We do know that he was in the 8th Bn. Royal Fusiliers (City of London Regiment)*

http://rrflondon.2day.uk/siteFiles/files/RRFLondon_RFLocationofBattalions_1246371704.pdf  (page 27) when he died.

The Royal Welsh Fusiliers Enlistment Registers tell us that he entered the Royal Welsh Fusiliers on the 19th March 1942 and transferred to the Royal Fusiliers on the 11th December 1943, his documents were sent to Ashford on the 7th February 1944, his entry also tells us that he was “Killed in Italy.”   The sad thing when reading these documents, one realises that he had died before his documents arrived at Ashford!!   In actual fact he had been with the 8th Royal Fusiliers for just 5 weeks when he was killed, bless him.   He was 22 years old.

On the Casualty List (page 8), Ernest Raymond is listed under the Royal Welsh Fusiliers (This was crossed out, and Royal Fusiliers was written) Ernest is shown as having “Died of Wounds” on the 19th January 1944.

On Casualty List 1385, page 19 (List No 1354) (Corrections) Ernest is again put down as Royal Welsh Fusiliers with the addendum – Unit should read:- 8th Royal Fusiliers.

History Information  from the Commonwealth War Graves site:- 

On 3 September 1943 the Allies invaded the Italian mainland, the invasion coinciding with an armistice made with the Italians who then re-entered the war on the Allied side. Allied objectives were to draw German troops from the Russian front and more particularly from France, where an offensive was planned for the following year. Progress through southern Italy was rapid despite stiff resistance, but by the end of October, the Allies were facing the German winter defensive position known as the Gustav Line, which stretched from the river Garigliano in the west to the Sangro in the east. Initial attempts to breach the western end of the line were unsuccessful and it was not until 17 January 1944 that the Garigliano was crossed, and Minturno taken two days later*. The site for the cemetery was chosen in January 1944, but the Allies then lost some ground and the site came under German small-arms fire.

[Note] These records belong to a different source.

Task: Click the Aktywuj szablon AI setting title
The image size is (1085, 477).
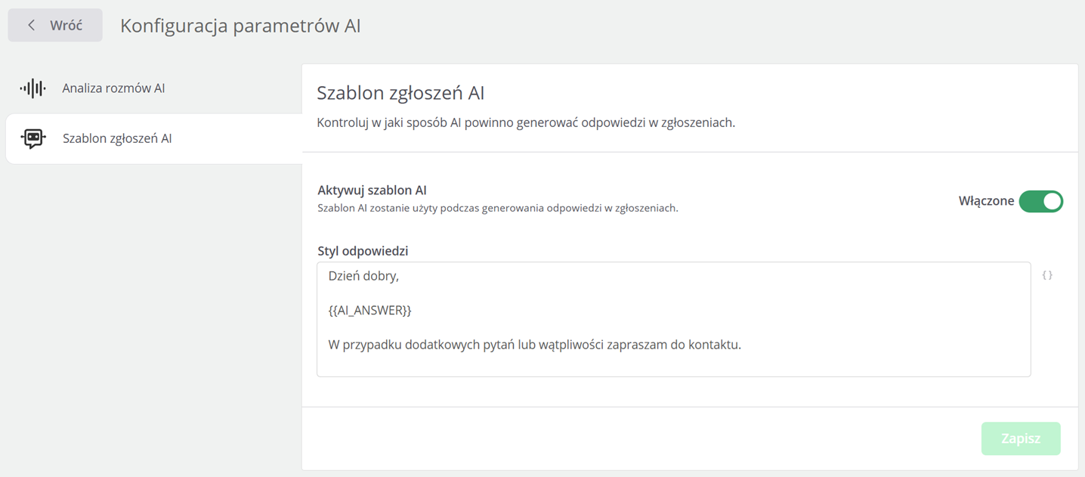Action: (372, 190)
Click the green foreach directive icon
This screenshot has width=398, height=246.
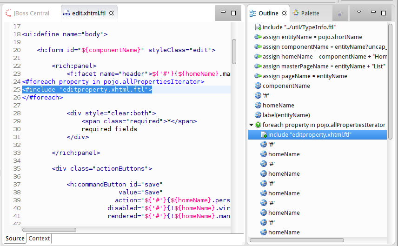pos(258,125)
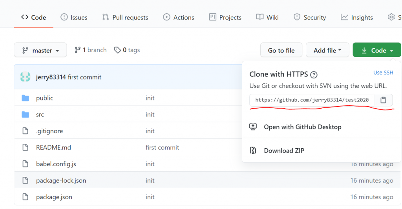Click the HTTPS clone URL text field
The width and height of the screenshot is (402, 209).
point(312,100)
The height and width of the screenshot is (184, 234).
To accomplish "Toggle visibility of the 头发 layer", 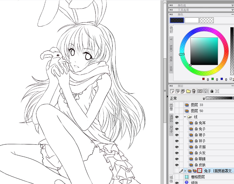I will point(177,153).
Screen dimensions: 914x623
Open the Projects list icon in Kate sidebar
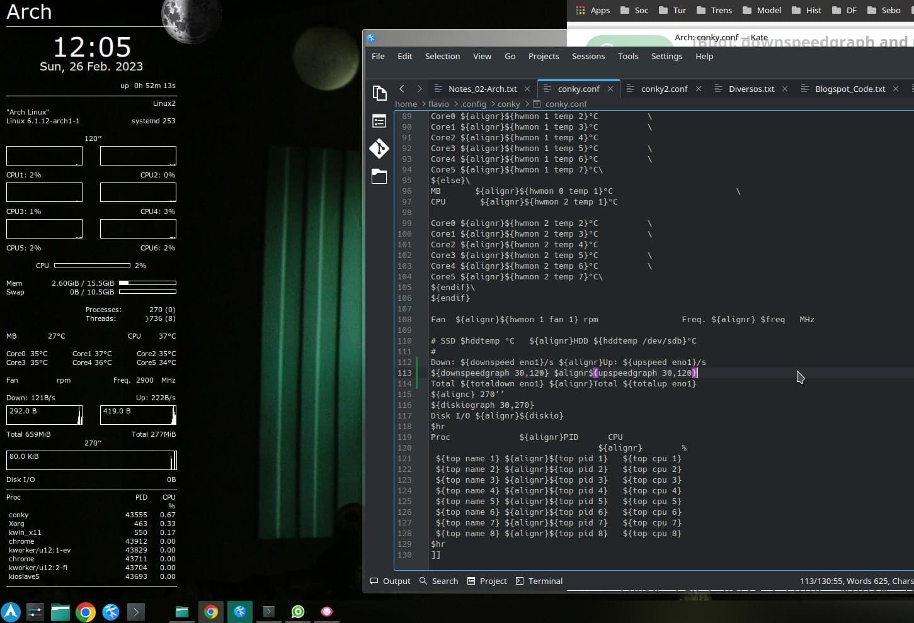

The cemetery could not be used again until May 1944 when the Allies launched their final advance on Rome and the US 85th and 88th Divisions were in this sector. The burials are mainly those of the heavy casualties incurred in crossing the Garigliano in January. Minturno War Cemetery contains 2,049 Commonwealth burials of the Second World War. The cemetery was designed by Louis de Soissons.

* Ernest Raymond died on the 19th.

According to the Graves Concentration Report Form, Ernest Raymond was buried initially in a cemetery referred to by the CWGC, as 12GR/JSA/2017,* when he died, and then was reburied in the Minturno Military Cemetery on the 28th February 1945.  *I do not know where that is, I am sorry to say, except that it would be very close to where he died.

Chester Chronicle 19th February 1944

Connah’s Quay & Shotton  – Died of Wounds – Mr. & Mrs. Lefley, 60, North-st., Shotton, have received news that their son Pt. Ernest Lefley, died of wounds on January 19th.    He was 25 and joined the R.W.F. two years ago.    Before joining  the Army he worked at Messrs. J. Summers and Sons Ltd. 

Looking at the 1939 National Register, he was from a large family and would have been sadly missed, they made sure that his name was put forward to be included on both the Connah’s Quay & Shotton and Hawarden War Memorials.